## Task statement
Could you filter the records below and return each line that holds "button"?

Dataset entries:
* * * *

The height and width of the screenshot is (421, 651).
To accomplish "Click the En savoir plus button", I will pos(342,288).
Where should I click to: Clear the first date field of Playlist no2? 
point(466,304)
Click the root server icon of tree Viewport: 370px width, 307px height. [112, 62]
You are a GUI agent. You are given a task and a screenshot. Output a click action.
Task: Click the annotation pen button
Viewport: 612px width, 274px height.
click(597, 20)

* * * *

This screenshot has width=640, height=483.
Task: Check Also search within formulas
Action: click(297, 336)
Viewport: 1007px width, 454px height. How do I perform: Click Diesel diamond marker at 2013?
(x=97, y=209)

* * * *

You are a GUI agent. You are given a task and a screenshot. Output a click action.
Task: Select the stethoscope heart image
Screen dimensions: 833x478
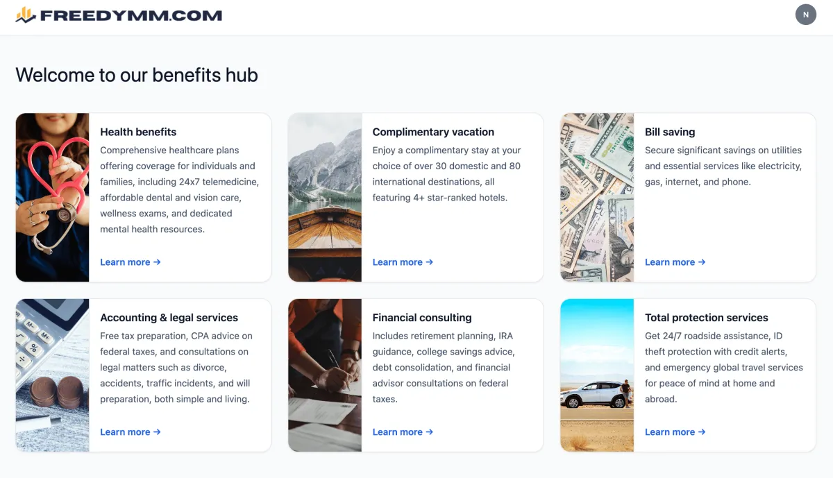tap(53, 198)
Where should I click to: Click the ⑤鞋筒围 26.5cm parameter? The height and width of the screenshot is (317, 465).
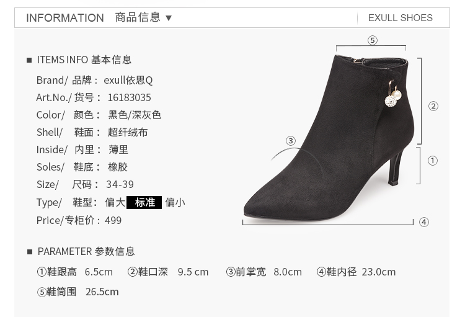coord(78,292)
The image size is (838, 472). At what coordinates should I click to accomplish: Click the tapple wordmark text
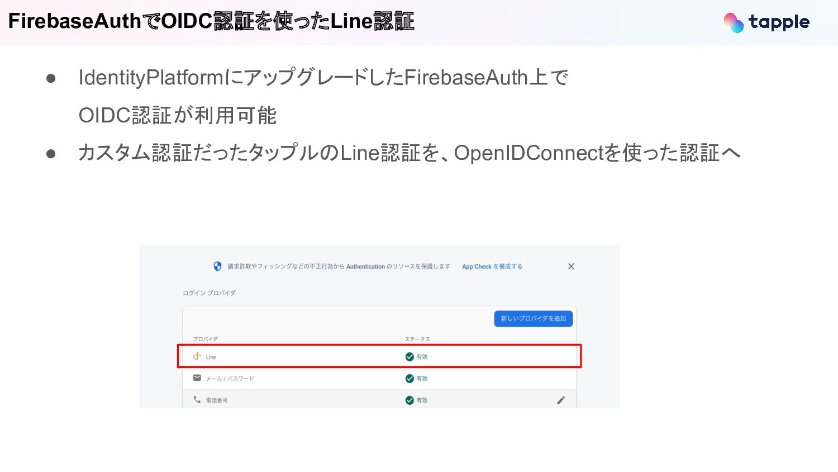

* * * *

## Exercise result
To accomplish "Click the En savoir plus button", I will pos(342,288).
Task: Click the annotation pen button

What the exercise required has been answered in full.